# Progress... where do I go from here?



## Sadwings25 (Apr 20, 2021)

I've had my budgie for about 3 weeks now. He's scared when I put my hand in the cage, but when I hold a millet, and tell him to step up he'll step up on my finger almost everytime. But he won't voluntarily come to me, and sometimes runs from me. But when he does step up on my finger, I can bring him out of his cage, which he is getting used to. He'll stay on my finger if he's eating a millet, or if I sing to him. Today he has started chirping back to me while I was singing, and I got him to sit on my shoulder, and fed him millet while he was on there.
Getting him back into his cage is no big deal, most time he gets scared and flies back. 

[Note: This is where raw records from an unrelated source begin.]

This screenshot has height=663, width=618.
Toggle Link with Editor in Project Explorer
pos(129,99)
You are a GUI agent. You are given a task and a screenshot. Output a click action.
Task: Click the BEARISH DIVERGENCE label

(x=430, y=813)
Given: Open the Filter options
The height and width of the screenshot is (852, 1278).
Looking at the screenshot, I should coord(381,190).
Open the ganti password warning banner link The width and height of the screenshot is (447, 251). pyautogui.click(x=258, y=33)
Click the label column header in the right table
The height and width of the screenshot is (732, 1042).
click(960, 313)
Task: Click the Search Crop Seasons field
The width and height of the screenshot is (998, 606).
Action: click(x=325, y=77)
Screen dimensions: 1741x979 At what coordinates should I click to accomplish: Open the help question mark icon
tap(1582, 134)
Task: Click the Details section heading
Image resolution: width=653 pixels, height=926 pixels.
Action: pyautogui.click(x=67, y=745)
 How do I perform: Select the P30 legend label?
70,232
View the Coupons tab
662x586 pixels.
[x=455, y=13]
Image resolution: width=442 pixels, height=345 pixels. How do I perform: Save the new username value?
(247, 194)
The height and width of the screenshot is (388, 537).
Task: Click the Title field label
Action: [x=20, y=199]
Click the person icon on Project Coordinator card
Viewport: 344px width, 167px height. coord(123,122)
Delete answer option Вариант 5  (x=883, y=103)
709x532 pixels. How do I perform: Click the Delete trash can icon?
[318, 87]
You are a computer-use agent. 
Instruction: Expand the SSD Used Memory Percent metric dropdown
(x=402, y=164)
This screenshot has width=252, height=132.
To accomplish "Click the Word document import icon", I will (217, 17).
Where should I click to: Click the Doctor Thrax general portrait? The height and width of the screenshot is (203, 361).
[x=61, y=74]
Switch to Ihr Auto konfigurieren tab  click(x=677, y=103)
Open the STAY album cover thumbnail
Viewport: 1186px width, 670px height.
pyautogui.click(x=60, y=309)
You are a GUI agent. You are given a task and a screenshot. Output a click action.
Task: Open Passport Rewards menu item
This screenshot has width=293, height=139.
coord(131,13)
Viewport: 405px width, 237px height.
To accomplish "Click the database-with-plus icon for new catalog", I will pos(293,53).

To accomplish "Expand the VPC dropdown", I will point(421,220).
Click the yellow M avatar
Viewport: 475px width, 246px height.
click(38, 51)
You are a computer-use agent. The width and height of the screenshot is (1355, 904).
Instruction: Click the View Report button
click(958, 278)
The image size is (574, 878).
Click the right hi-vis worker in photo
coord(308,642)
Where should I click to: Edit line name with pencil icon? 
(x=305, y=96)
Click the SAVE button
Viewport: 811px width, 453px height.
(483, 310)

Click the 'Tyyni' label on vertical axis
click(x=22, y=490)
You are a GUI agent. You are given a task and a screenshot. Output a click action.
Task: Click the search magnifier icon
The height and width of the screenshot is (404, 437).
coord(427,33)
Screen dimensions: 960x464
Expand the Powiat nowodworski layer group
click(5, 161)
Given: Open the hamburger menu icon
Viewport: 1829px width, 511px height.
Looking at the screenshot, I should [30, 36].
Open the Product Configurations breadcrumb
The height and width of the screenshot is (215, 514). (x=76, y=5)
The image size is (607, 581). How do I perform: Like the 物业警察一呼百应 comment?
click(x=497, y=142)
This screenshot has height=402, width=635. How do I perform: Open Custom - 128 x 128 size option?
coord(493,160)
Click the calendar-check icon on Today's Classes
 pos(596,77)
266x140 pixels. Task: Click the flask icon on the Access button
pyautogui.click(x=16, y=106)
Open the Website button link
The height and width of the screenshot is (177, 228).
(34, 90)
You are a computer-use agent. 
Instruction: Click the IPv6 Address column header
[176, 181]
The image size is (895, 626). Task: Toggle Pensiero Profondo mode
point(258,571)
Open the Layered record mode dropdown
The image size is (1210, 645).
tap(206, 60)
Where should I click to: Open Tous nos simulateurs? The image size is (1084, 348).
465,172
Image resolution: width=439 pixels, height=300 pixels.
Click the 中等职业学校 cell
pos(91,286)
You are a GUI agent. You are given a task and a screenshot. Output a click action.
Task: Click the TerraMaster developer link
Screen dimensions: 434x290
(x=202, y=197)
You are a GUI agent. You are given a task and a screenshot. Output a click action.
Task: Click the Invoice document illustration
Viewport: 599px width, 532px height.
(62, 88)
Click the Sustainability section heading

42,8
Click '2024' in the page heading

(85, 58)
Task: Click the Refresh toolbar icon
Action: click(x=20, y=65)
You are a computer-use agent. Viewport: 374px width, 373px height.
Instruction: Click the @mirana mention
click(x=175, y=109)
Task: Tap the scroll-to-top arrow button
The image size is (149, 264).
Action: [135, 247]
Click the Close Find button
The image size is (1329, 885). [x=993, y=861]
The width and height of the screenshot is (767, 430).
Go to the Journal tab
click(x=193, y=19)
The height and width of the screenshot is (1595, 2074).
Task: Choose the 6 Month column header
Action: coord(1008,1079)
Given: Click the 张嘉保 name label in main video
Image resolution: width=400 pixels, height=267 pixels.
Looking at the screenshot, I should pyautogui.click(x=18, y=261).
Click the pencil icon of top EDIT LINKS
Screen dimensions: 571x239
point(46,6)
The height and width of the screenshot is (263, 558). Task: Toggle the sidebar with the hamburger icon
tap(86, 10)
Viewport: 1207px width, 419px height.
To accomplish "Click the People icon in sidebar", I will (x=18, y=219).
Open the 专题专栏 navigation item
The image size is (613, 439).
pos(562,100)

So, my question is, where do I go from here? Do I keep bringing him out and singing to him? How can I get him to come to me?


----------



## FaeryBee (May 9, 2011)

*Take a look at the stickies at the top of the taming and bonding section of the forum regarding clicker training.
It sounds as though your little guy might respond well to that.
What is his name?*


----------



## Sadwings25 (Apr 20, 2021)

Thank you. His name is Sammy.


----------



## FaeryBee (May 9, 2011)

*If you try the clicker training, please let us know how it goes. If you wish, you can start a "Training Journal" for Sammy in that section of the forum.
Best wishes!*


----------